Your product is the heart of your company. Early legal assessment not only saves time and costs, but can also be used as a competitive advantage.

  1. Compliance check before launch

Business model review: A fundamental review of the permissibility of your business model is the first step. Some approaches may be inadmissible under data protection law, classified as prohibited AI, or subject to such high legal requirements that economic implementation becomes difficult. An early review creates clarity.

  1. In product design

  • Privacy by Design: Thinking about privacy from the beginning is not only legally required, but also strategically smart. Those who integrate privacy early experience no unpleasant surprises later.
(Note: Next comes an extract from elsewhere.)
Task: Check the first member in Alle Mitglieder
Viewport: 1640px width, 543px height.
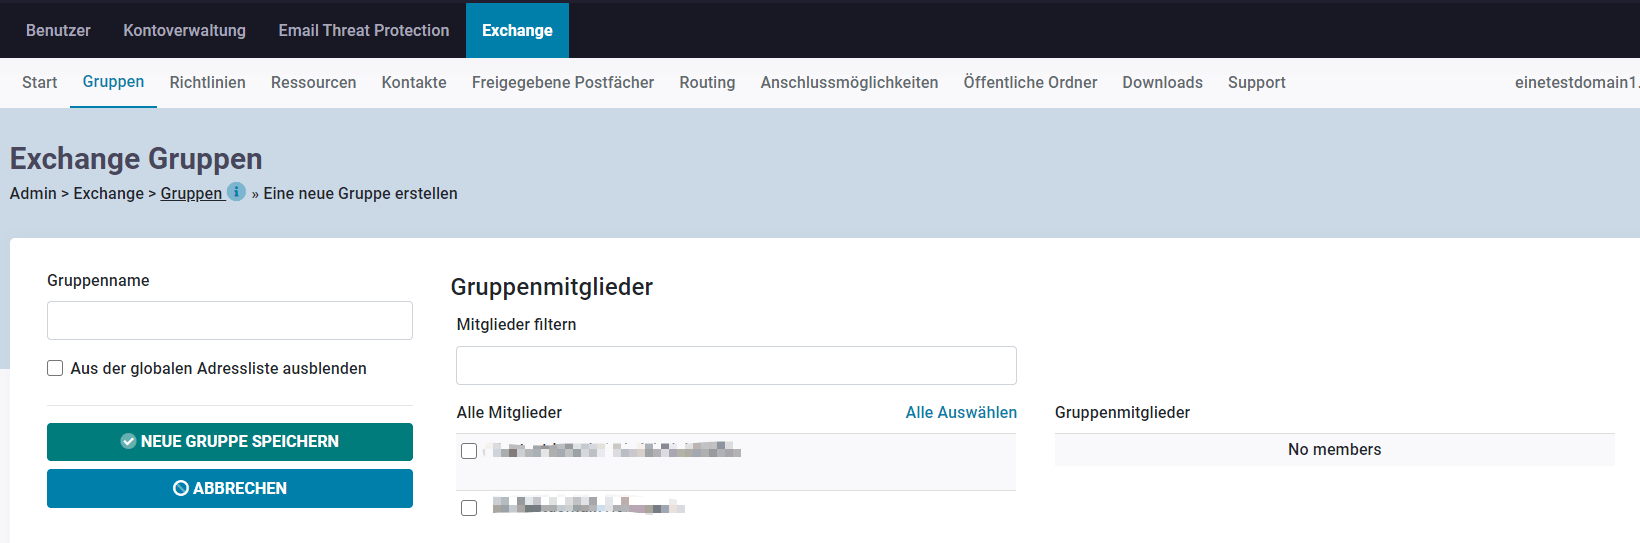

Additionally, well-thought-out privacy can promote trust with customers as a sales argument.

  • AI usage: Are you developing or integrating AI systems? Then you should keep an eye on risk classification as well as potential documentation and quality assurance obligations. The good news: There are also legal facilitations such as regulatory sandboxes that you can use.

  • Cybersecurity: IT security is increasingly becoming a legal obligation – also for products. The Cyber Resilience Act is a clear signal of this development. Early implemented security measures are both legally and economically sensible.

Website & online presence

Your digital showcase

Your website is the showcase of your company and the first impression for customers, investors and also authorities. Solid compliance strengthens trust, while omissions create vulnerabilities for competitors and can damage the company image.
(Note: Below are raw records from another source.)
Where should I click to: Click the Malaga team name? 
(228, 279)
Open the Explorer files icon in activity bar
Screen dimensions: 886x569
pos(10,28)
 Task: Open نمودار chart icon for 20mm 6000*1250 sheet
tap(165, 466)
The most important compliance areas:

  • Privacy notice: Customers have a right to understand how their data is processed. The transparency requirements of the GDPR are very detailed – professional help ensures that you meet all requirements while remaining understandable.
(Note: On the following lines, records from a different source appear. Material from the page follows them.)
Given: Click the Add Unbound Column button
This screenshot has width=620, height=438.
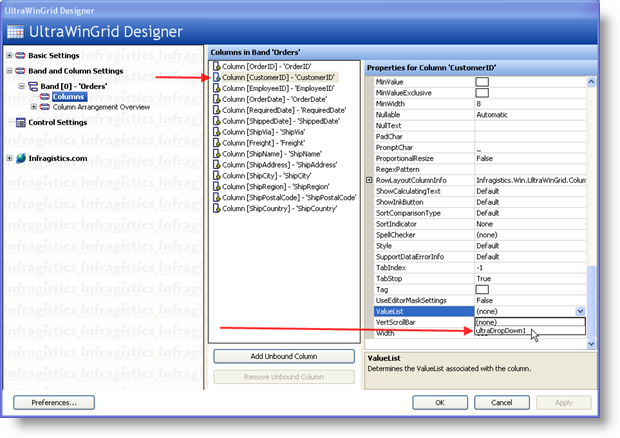Looking at the screenshot, I should click(284, 356).
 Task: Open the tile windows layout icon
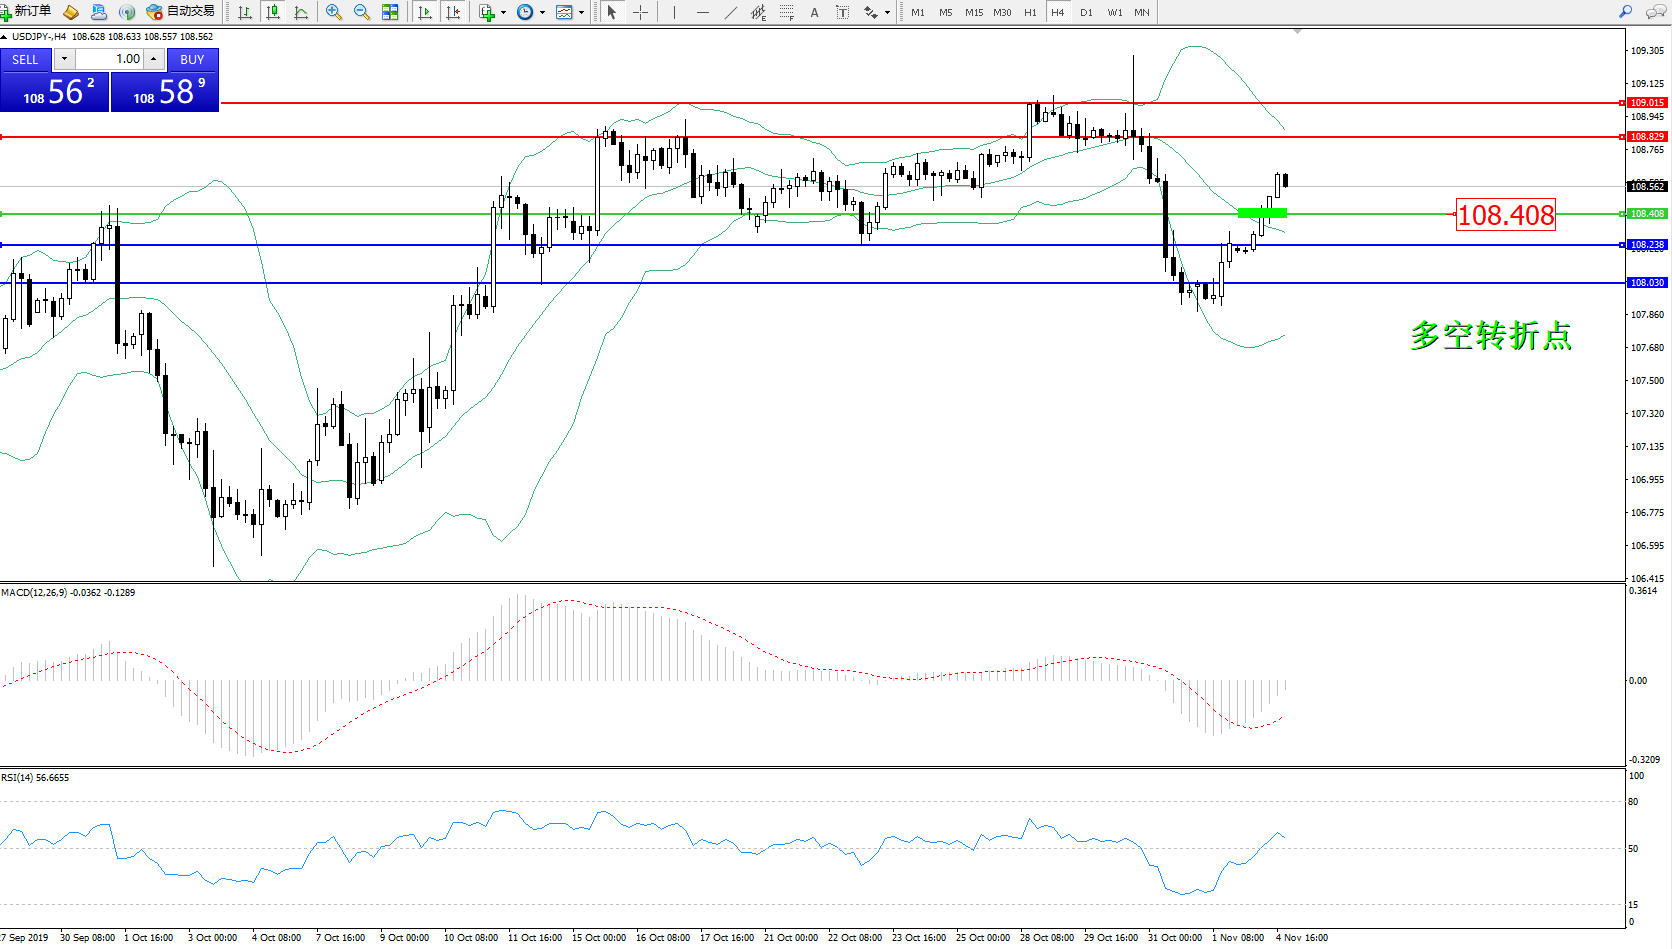pyautogui.click(x=390, y=12)
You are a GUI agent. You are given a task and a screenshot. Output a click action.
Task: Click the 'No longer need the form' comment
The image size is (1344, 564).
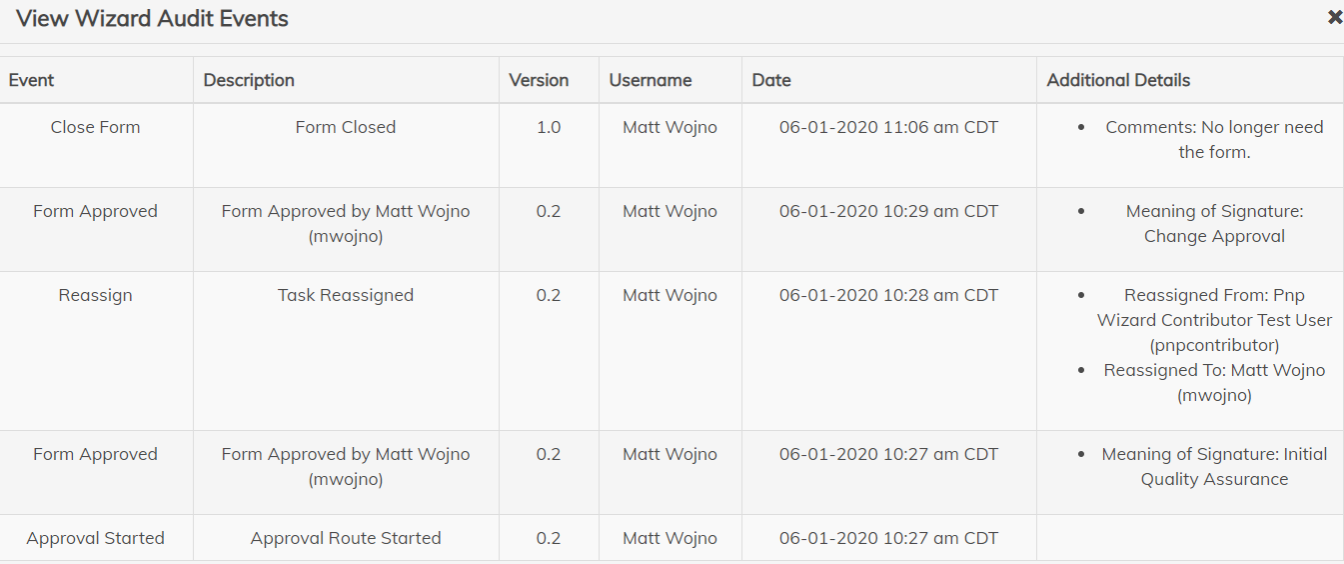[x=1214, y=140]
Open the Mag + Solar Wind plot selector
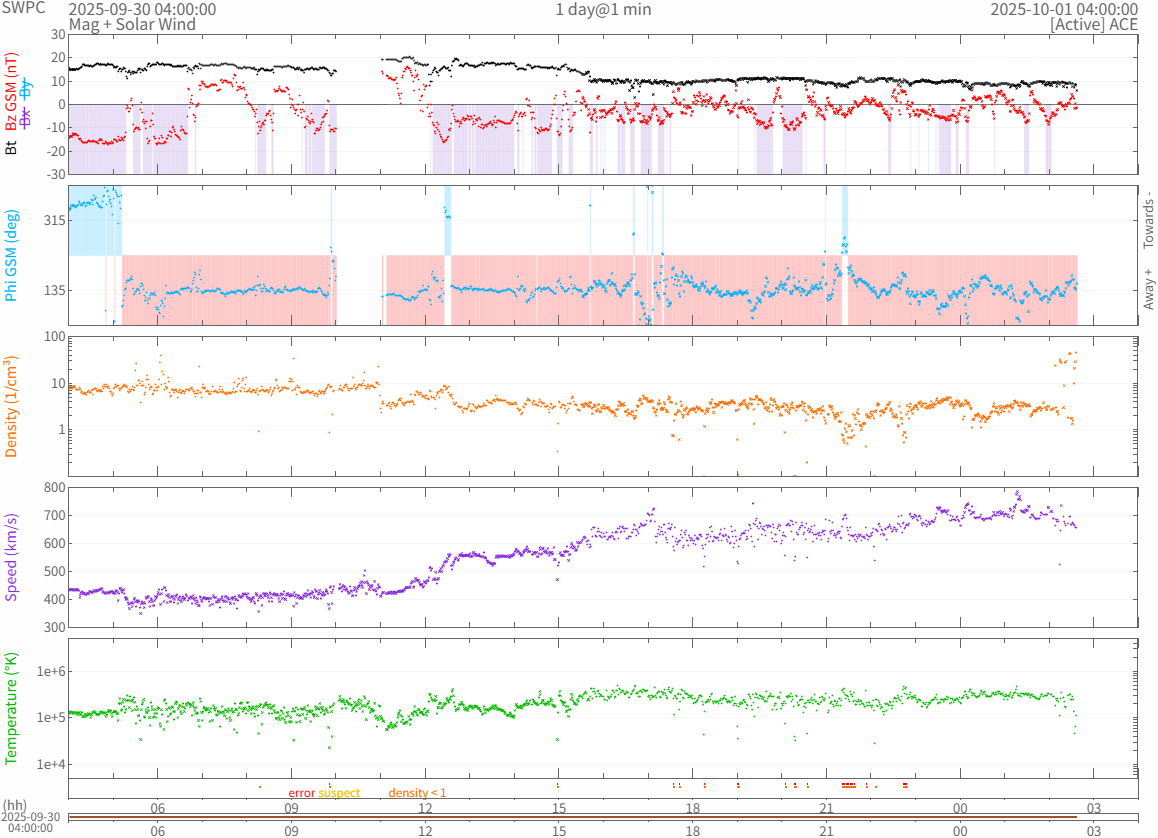1158x838 pixels. tap(132, 24)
  • Cookie consent: Most modern websites use technologies that require consent. Clear, legally valid consent is complex, but well implementable with the right counseling.

  • Imprint: The mandatory information must be complete and correct. Precise work here prevents later objections and underlines your professionalism.

  • Newsletter consent: Both privacy and competition law apply here. A clean consent solution protects you legally and creates trust with your subscribers.

Marketing & customer acquisition

Designing effective acquisition with legal certainty

Customer acquisition is an important growth tool for every startup. The legal framework varies by channel and requires a well-thought-out approach.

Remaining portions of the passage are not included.